Document passage:
%%

We Sing, But Not Ourselves: Terence Davies’ The Deep Blue Sea
By Michael Sicinski
Is Terence Davies a radical conservative? Often one of the signs of a great artist is his or her ability to thwart the comfortable compartmentalization of our thinking, to dislodge the habits with which we navigate our ordinary existence. We are accustomed to thinking of a cinematic “mainstream,” organized around surface realism and a classical Hollywood format, and a “counter-cinema” that departs from these traditions in various ways. But one of the concomitant assumptions of much film criticism, handed down from previous generations of critics and scholars, is that these formal orientations go hand in glove with the social and political valence of the films in question.

%%

What to work on:
1 > Please condense the paragraph of the essay on The Deep Blue Sea that begins "Is Terence Davies a radical conservative?" into a shorter version that keeps its main points.
2 > Write the next part of the essay on Terence Davies' The Deep Blue Sea, picking up after its last sentence.

Data extract:
%%

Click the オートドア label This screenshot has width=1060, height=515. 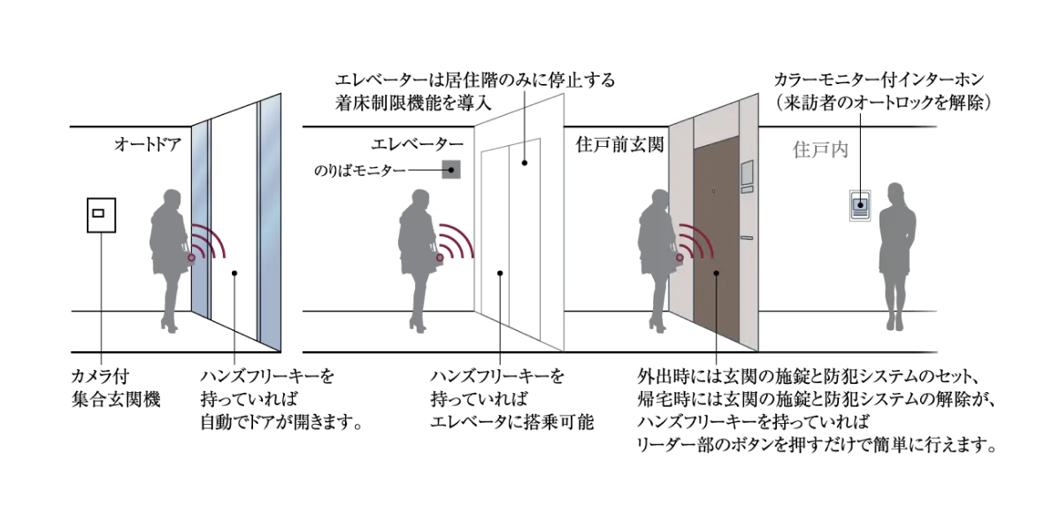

%%

The answers:
1 > Terence Davies may be a radical conservative. Great artists often upset our comfortable, compartmentalized habits of thought. We usually separate a cinematic "mainstream," built on surface realism and the classical Hollywood format, from a "counter-cinema" that departs from those traditions. Much film criticism, inherited from earlier critics and scholars, also assumes that these formal approaches go hand in hand with a film's social and political leanings.

2 >
But this isn’t just a received idea. There’s a reason that the writers at Positif and 1970s Cahiers, Screen and Ciné-Tracts, Serge Daney, Manny Farber, and their contemporary acolytes, have largely laboured under this assumption: it is usually true. And, as Daney so aptly demonstrated in his classic analysis of Pontecorvo, it is most often the case that when artists, even leftist artists, attempt to mobilize progressive messages within conventional structures, their efforts tend to reveal an underlying conservatism on closer inspection. Even if one harbours skepticism about the idea that an artwork, or even an artist, can possess an “unconscious,” one needs look no further than information theory to validate this point of view: placing a counterintuitive message as a signal within a dominant format is likely to reduce that unexpected message to noise, the format itself becoming the (blaring) signal.
So necessarily, we have not yet abandoned these guideposts, the “normal” and the “aberrant” cinema, one tending to be aligned with dominant interests, the other with if not necessarily progressive, at least minoritarian ones. Terence Davies’ films have always been fascinating, radical departures not only from conventional narrative cinema but from the primary traditions of British art cinema as well. But looking at his latest, the Terence Rattigan adaptation The Deep Blue Sea, and taking it as an occasion to look back a bit, we can see how Davies has forged his own strange, singular path.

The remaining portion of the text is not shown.